Only the lines below from the one containing "The width and" through the last line should be set down, exactly as written and with no pictures.

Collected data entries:
···

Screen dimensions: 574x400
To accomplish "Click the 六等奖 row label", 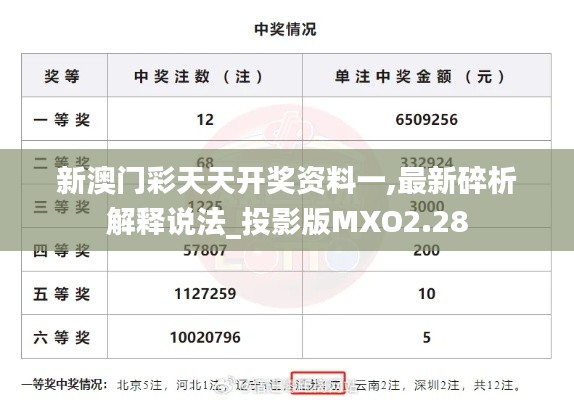I will (62, 337).
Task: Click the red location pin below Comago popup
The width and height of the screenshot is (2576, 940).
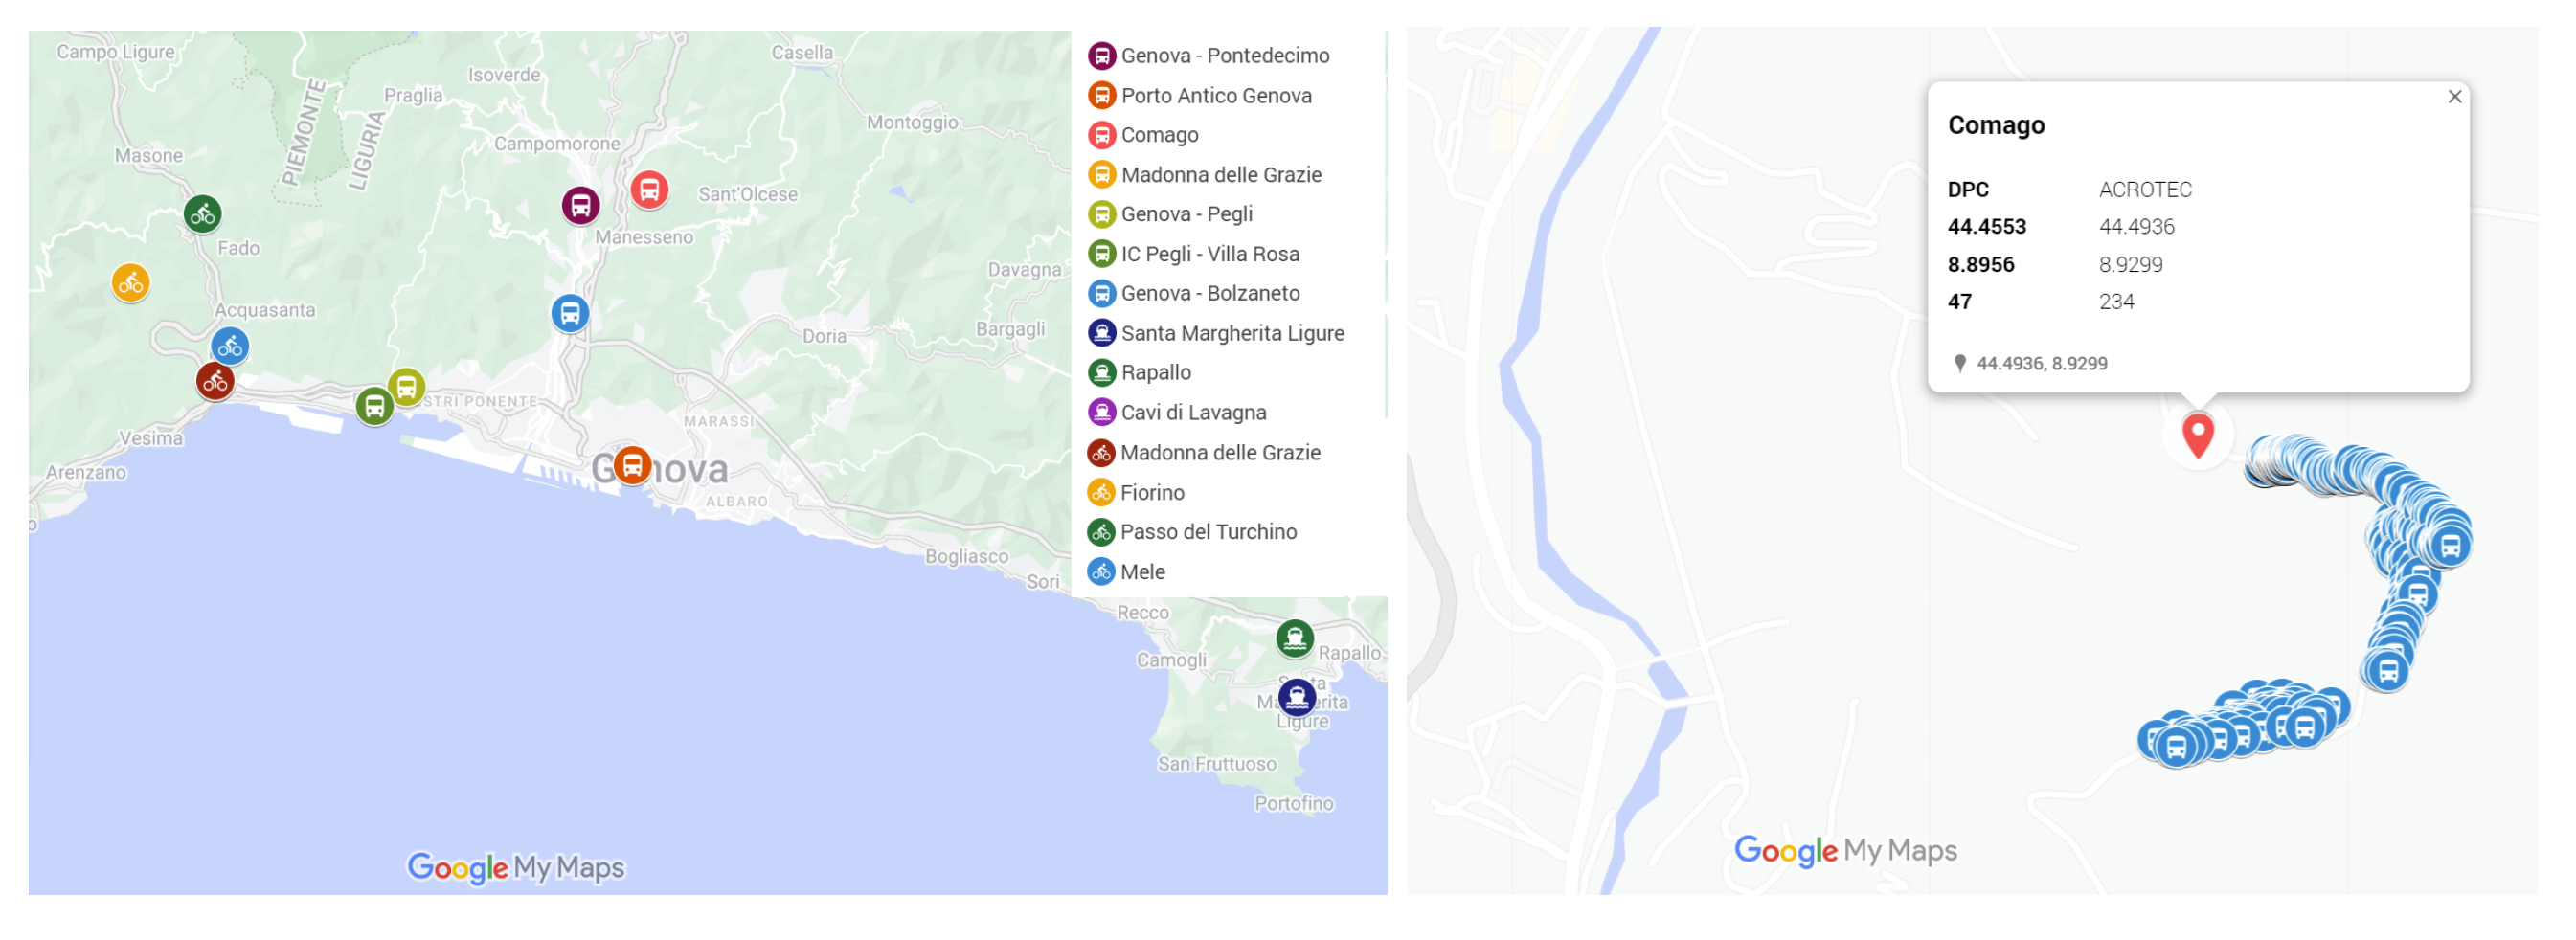Action: point(2197,435)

···

**Written reply**
The width and height of the screenshot is (2576, 940).
Action: point(2197,435)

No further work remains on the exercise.